2000 yılı Ocağında Jamil Mahuad hükümetine karşı yaşanan halk ayaklanmasının nedenlerinin başında halkın iktidara yönelik birikmiş tepkisi gelir. Ayaklanma, gelişen bu tepkinin tüm emekçi kesimlere yayılmasıyla ortaya çıktı.
Politikasını tamamen IMF’nin direktiflerine göre planlayan Mahuad hükümeti, IMF programını harfi harfine uygulamaya çalışıyordu. Devlete ait tüm işletmelerin özelleştirilmesini hedefledi. Nelerdi bu işletmeler? Elektrik, telefon, toplu taşıma vb. Özelleştirmelerin başlamasıyla birlikte elektrik, gaz, petrol, telefon ve taşımacılık gibi hizmetlerin fiyatlarında büyük artışlar gündeme geldi.

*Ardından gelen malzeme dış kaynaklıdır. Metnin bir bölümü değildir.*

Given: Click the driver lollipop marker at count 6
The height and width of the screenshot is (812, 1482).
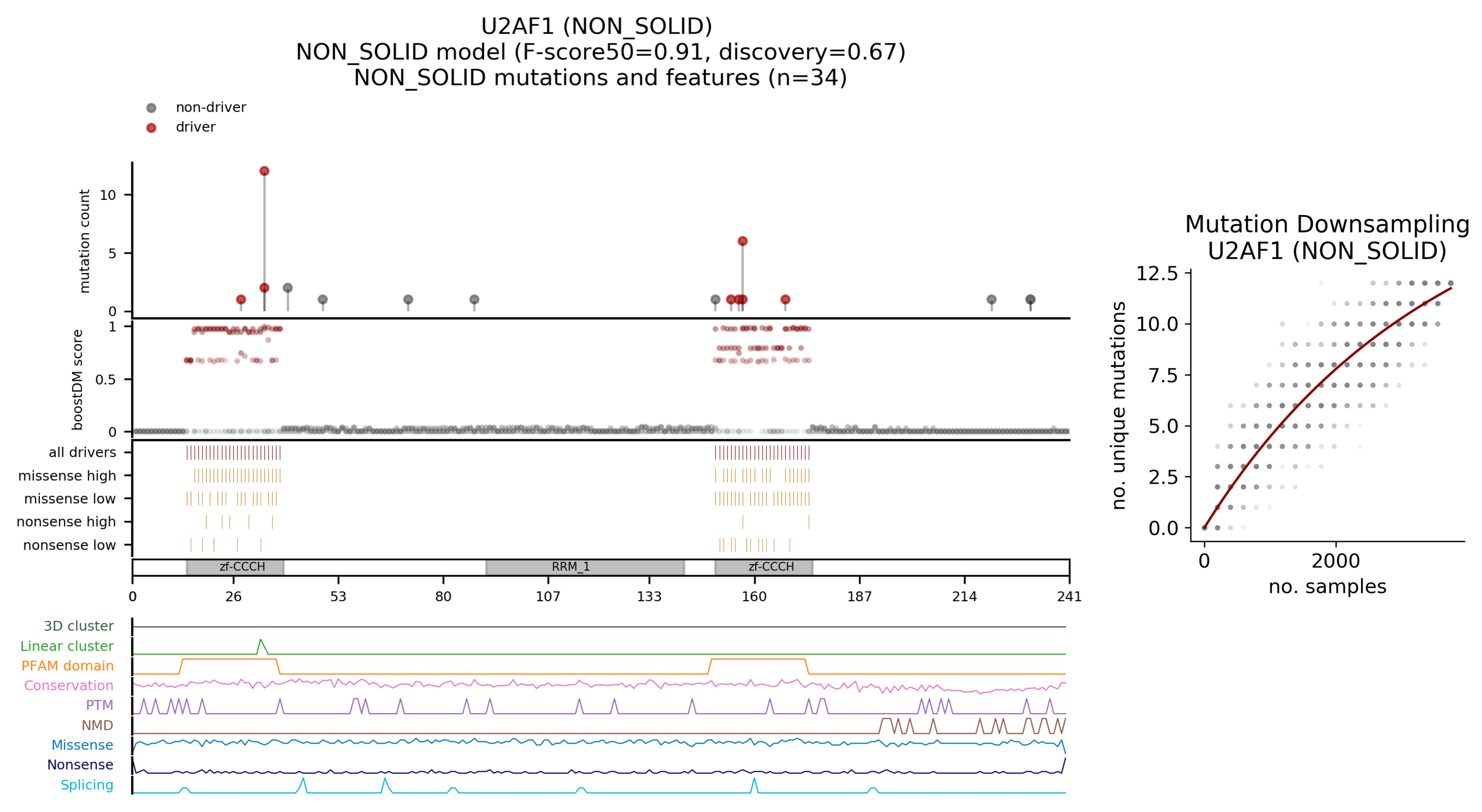Looking at the screenshot, I should [742, 242].
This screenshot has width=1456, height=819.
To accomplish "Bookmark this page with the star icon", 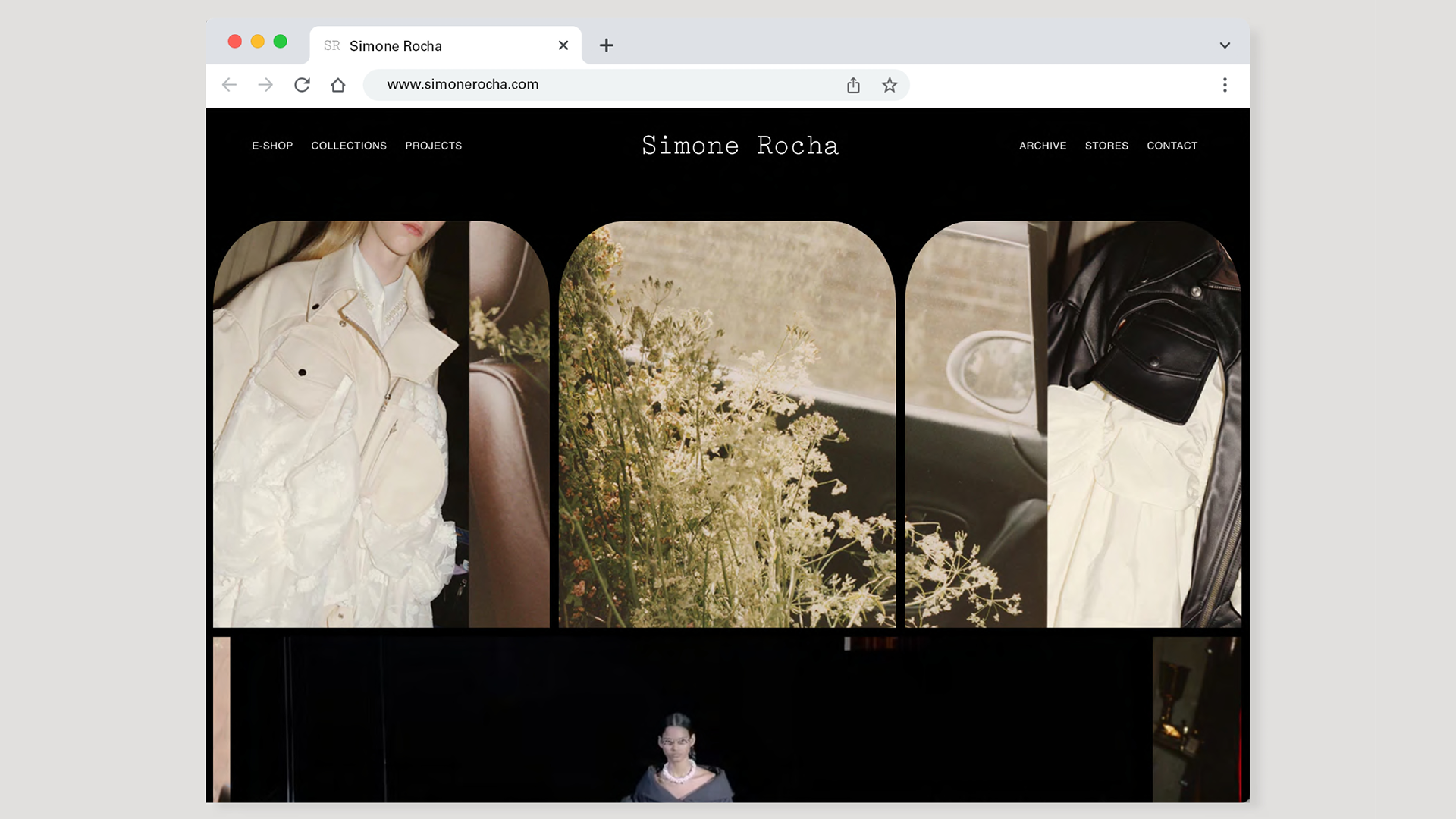I will click(890, 85).
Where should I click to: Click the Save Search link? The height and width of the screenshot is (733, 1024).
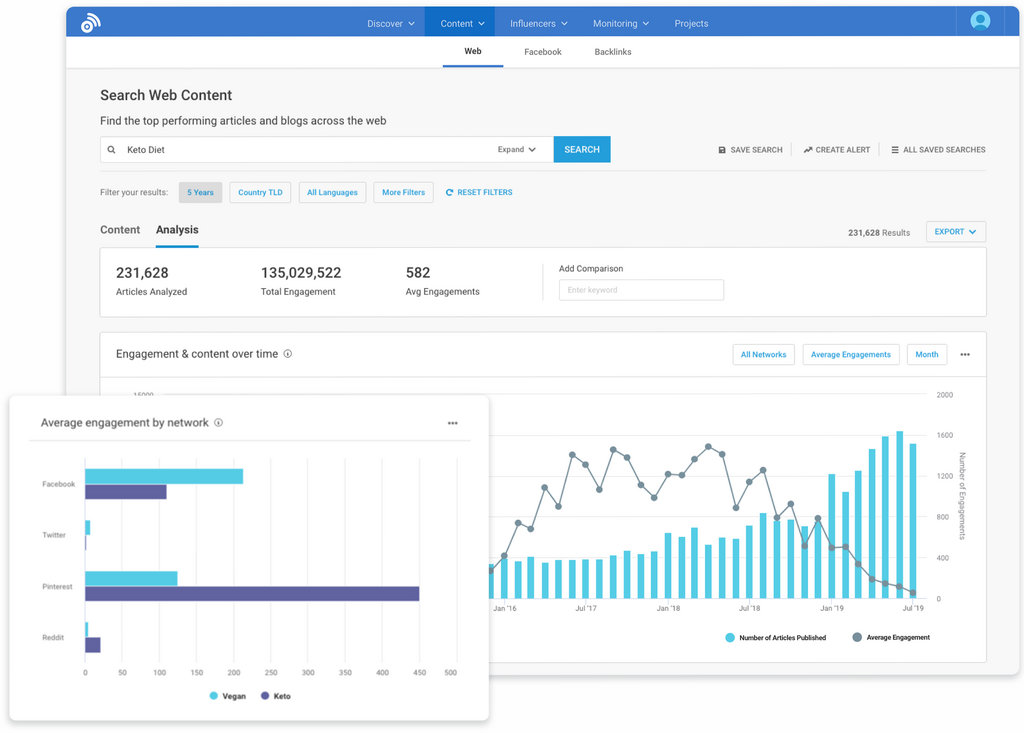750,150
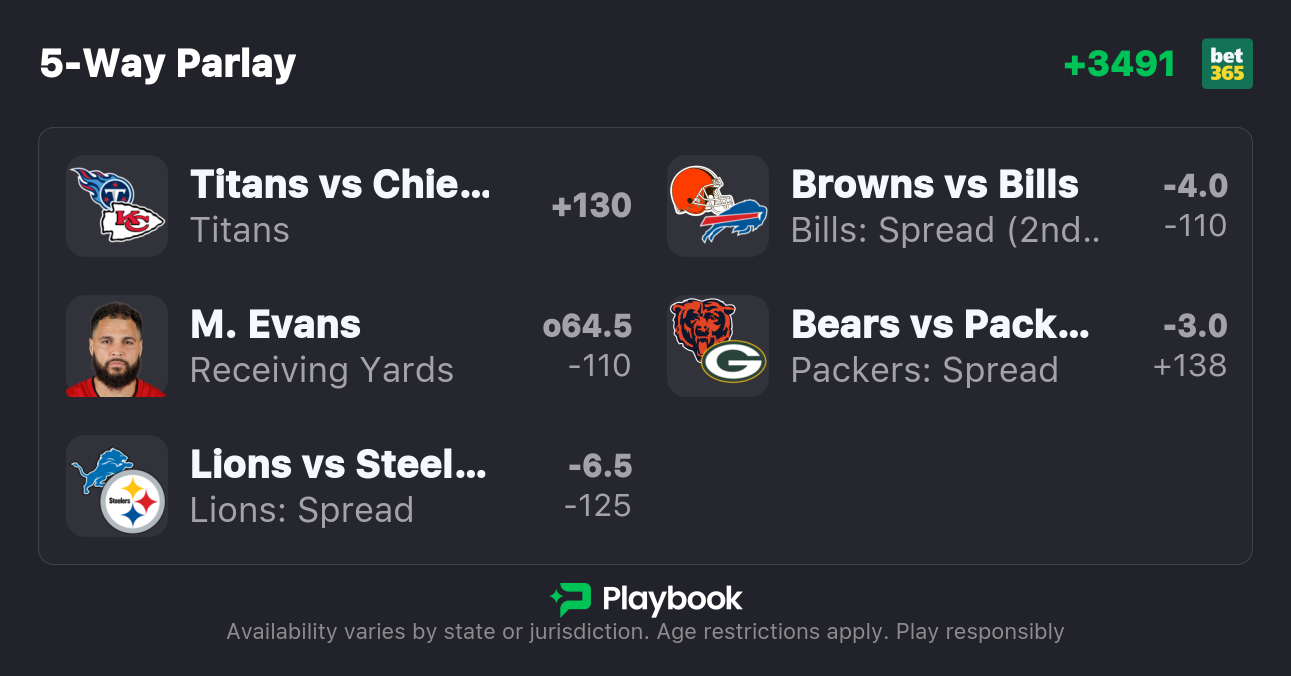
Task: Click the -6.5 Lions spread line
Action: click(599, 466)
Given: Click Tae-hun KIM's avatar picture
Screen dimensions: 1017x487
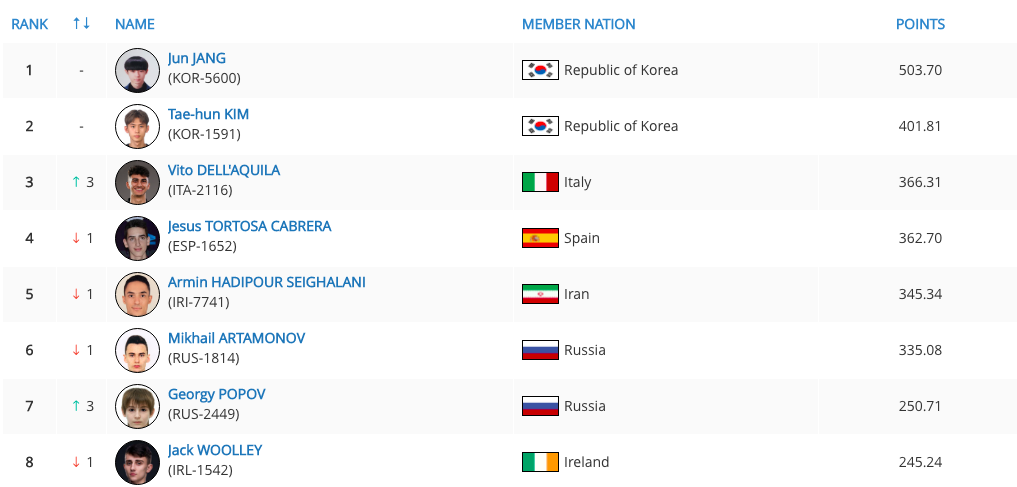Looking at the screenshot, I should pos(138,126).
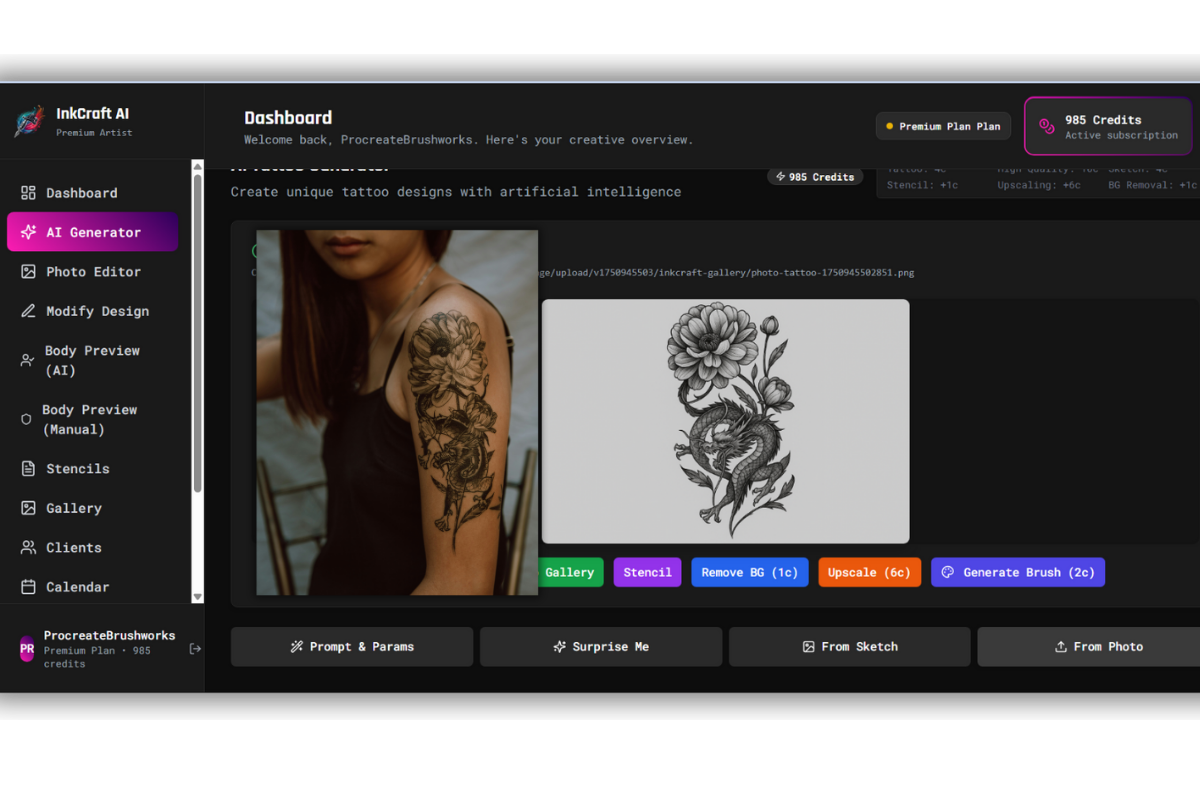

Mahuad hükümetinin öncelikli hedeflerinden birisi de özel bankalar konusunda önlemler almaktı. Hükümetin aldığı kararlar uyarınca özel bir bankaya para yatırmış olanlar hesaplarına bir yıl boyunca dokunamayacaktı. Bu kararın nedeniyse bankerlerin ekonomik olarak düştükleri zor durumdan kurtarılmasıydı. Bu durum da, Ekvador halkının Mahuad hükümetine karşı ayaklanmasının önemli nedenlerindendi.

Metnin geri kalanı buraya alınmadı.